Local man competes in Iditarod race

March 11, 2010 (PARK RIDGE, Ill.)

Tuesday night Pat Moon's wife, Melanie, got a call that Moon was in a bad way. So Melanie is once again headed back to his side.

The pets rejoice in Melanie Moon's brief return to their lair where a man who has a wife that allows him to chase his dreams will return.

Pat Moon set off with a team of 16 dogs for the 1,150 mile journey from Anchorage to Nome that is the Iditarod, a celebration of the northern life as a test of the human spirit. He was doing it while suspending treatment for non-Hodgkins lymphoma.

"The Iditarod to dog sledding is what the World Series is to baseball. It's the pinnacle of professional careers," said Pat Moon.

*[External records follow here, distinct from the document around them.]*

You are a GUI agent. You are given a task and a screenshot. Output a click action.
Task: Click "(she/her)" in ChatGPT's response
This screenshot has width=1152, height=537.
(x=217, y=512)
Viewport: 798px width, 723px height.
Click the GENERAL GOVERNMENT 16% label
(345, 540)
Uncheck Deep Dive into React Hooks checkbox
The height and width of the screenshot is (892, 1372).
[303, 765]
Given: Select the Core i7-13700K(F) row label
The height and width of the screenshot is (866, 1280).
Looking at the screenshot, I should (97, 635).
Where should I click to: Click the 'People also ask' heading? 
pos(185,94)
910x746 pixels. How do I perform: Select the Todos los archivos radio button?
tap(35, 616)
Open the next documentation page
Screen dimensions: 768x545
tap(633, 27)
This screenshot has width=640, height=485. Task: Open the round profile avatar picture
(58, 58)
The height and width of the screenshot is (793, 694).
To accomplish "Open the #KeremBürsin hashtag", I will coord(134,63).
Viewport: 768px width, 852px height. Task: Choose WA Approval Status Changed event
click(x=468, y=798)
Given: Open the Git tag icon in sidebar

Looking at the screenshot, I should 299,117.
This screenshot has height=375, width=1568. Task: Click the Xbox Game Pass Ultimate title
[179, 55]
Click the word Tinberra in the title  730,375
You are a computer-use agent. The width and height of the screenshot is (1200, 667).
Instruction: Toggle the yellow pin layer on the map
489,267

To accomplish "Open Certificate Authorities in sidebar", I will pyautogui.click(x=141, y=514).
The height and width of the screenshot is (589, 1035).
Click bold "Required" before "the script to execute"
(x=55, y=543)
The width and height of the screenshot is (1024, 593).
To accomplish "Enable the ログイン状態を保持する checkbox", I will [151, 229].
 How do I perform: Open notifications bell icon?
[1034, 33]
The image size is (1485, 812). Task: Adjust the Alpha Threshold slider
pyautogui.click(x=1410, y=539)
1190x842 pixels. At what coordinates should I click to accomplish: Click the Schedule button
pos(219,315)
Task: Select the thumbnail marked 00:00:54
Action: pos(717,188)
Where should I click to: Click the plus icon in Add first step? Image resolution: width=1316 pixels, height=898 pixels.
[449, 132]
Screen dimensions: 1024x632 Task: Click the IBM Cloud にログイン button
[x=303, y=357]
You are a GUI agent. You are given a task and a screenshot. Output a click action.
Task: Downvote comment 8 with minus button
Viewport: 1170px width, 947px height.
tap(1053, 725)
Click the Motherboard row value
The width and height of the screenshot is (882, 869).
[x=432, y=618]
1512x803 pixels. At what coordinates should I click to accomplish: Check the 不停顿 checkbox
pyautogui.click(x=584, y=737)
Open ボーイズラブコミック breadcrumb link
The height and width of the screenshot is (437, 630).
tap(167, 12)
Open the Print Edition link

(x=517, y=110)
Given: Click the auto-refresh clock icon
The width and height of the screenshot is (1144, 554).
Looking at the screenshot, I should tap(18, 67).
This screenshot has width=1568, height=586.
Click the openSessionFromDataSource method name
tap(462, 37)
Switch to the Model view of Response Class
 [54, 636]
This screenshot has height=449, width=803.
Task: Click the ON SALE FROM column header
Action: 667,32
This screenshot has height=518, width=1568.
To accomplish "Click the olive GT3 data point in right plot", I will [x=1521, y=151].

On Tuesday, about three days in, he hit a tree at 18 miles per hour in an Alaskan valley and was found unconscious by a Belgian musher.

"My first thought is I want to be with him and then my second thought is his injuries, the third thought is how disappointed is he going to be," said Melanie Moon.

Moon called Melanie from the hospital but is already preparing for depression, something his wife, who is heading back to Alaska next week to watch the end of the race with him, is prepared for. After all, the couple has been essentially separated as he retreated to the backwoods of Michigan last October with nine dogs to get ready for Alaska.

"He relies on the dogs for his safety and the dogs rely on him for their safety, so the bond just becomes really close," said Melanie Moon.

Moon has a sponsorship deal with the kennel that owns the huskies. But beyond that, Melanie, an English teacher, supports his quest which she and his doctors think is part of his way of fighting cancer.

"They never told him not to do it. They never said it was a good idea for him to do it. And I think they just felt a little bit like I did, that it was a little bit of mind over matter," said Melanie Moon.

"It was important to me that she rode the sled to the start line with me, so every picture there is of me going to the start she's right there because without her support this would not have been possible," said Pat Moon.

The cost to enter the race is $35,000.

Moon was raised in Edison Park and graduated from St. Ignatius College Prep and Loyola University.